Even though we set out to make adhesive polymers for tissue adhesion, I think one of our really exciting discoveries is dopa containing polymers can prevent adhesion and fouling of surfaces. I think this is the most compelling near-term application for this research. The idea is conceptually simple. You use dopa or a peptide containing dopa as a sticky anchor to adhere an anti-fouling polymer onto a surface. Envision, for example, a medical device, such as a catheter or a vascular stent. Or, in the oral cavity, think of a denture. All can become fouled in one way or another over time, with proteins, cells, bacteria, or yeast, and that colonization is problematic for their performance. We’ve developed a way to exploit the adhesiveness of dopa to adhere a polymer down on the surface. The anchored polymer serves as a repellant for subsequent bioadhesion. It’s sort of an ironic twist to all of this, given that we wanted to make things adhesive. But we were inspired by one of nature’s best fouling organisms.
Right, there are two sides to every story.
That’s right. My strong conviction is that the anti-fouling coatings will be the first practical outcome of our work.

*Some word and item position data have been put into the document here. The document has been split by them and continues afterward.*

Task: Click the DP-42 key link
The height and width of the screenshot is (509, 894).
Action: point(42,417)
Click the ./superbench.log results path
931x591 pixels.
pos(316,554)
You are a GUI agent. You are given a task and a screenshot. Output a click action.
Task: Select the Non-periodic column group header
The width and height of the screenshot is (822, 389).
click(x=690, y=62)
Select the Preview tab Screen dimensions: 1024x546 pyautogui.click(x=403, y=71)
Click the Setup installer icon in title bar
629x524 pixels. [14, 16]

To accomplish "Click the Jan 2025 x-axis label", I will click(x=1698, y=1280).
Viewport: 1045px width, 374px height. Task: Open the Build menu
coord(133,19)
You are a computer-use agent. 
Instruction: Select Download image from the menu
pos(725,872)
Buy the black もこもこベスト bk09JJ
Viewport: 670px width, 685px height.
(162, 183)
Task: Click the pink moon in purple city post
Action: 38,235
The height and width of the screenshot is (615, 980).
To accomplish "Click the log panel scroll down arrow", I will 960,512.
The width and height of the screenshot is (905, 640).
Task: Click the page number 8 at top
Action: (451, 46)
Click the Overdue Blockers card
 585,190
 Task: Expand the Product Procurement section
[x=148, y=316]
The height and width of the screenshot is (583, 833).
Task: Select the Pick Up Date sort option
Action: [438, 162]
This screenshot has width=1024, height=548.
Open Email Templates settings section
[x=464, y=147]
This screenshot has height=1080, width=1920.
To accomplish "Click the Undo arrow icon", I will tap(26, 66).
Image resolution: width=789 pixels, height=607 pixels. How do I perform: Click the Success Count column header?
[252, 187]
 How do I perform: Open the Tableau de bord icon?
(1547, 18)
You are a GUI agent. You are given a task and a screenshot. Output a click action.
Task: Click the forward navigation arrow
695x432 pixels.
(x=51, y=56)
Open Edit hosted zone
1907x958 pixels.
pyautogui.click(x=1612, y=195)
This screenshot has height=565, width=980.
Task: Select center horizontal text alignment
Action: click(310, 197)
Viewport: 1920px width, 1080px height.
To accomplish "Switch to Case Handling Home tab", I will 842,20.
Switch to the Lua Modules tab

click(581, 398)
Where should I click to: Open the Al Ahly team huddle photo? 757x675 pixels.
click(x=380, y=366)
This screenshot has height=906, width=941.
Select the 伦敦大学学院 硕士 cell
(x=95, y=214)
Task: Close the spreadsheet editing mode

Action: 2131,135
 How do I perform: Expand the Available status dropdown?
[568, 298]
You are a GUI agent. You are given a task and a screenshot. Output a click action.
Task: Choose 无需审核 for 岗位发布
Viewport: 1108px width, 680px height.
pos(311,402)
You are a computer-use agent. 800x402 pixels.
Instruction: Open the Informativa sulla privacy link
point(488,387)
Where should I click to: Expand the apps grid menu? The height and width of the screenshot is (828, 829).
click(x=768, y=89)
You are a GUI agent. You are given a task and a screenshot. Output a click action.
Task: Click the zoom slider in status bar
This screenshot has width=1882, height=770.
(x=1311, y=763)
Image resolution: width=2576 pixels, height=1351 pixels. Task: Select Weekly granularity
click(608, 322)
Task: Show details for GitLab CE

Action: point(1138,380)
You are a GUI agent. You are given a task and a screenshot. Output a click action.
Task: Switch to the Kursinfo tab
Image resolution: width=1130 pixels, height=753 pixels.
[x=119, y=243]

What about better adhesives in dentistry?
We’re working on that. We think the best opportunity there is for dental composite fillings. Specifically, dopa could be used as the coupling agent to reinforce the polymer-filler interface that gives a composite its restorative strength and durability. What we’d like to do next in that area is to use dopa as a coupling agent to provide the water resistance that you would like in such a material. It’s an idea, nothing more than that right now.
Dr. Messersmith, thanks for spending a few moments to speak about your research.
Thanks. Let me just say, I would be remiss not to give credit where credit is due. Haeshin Lee, a post doc in my laboratory, is the one who did most of the work. Our collaborator Norbert Scherer, who is at the Institute for Biophysical Dynamics at the University of Chicago, provided both the ATF equipment and important insights along the way.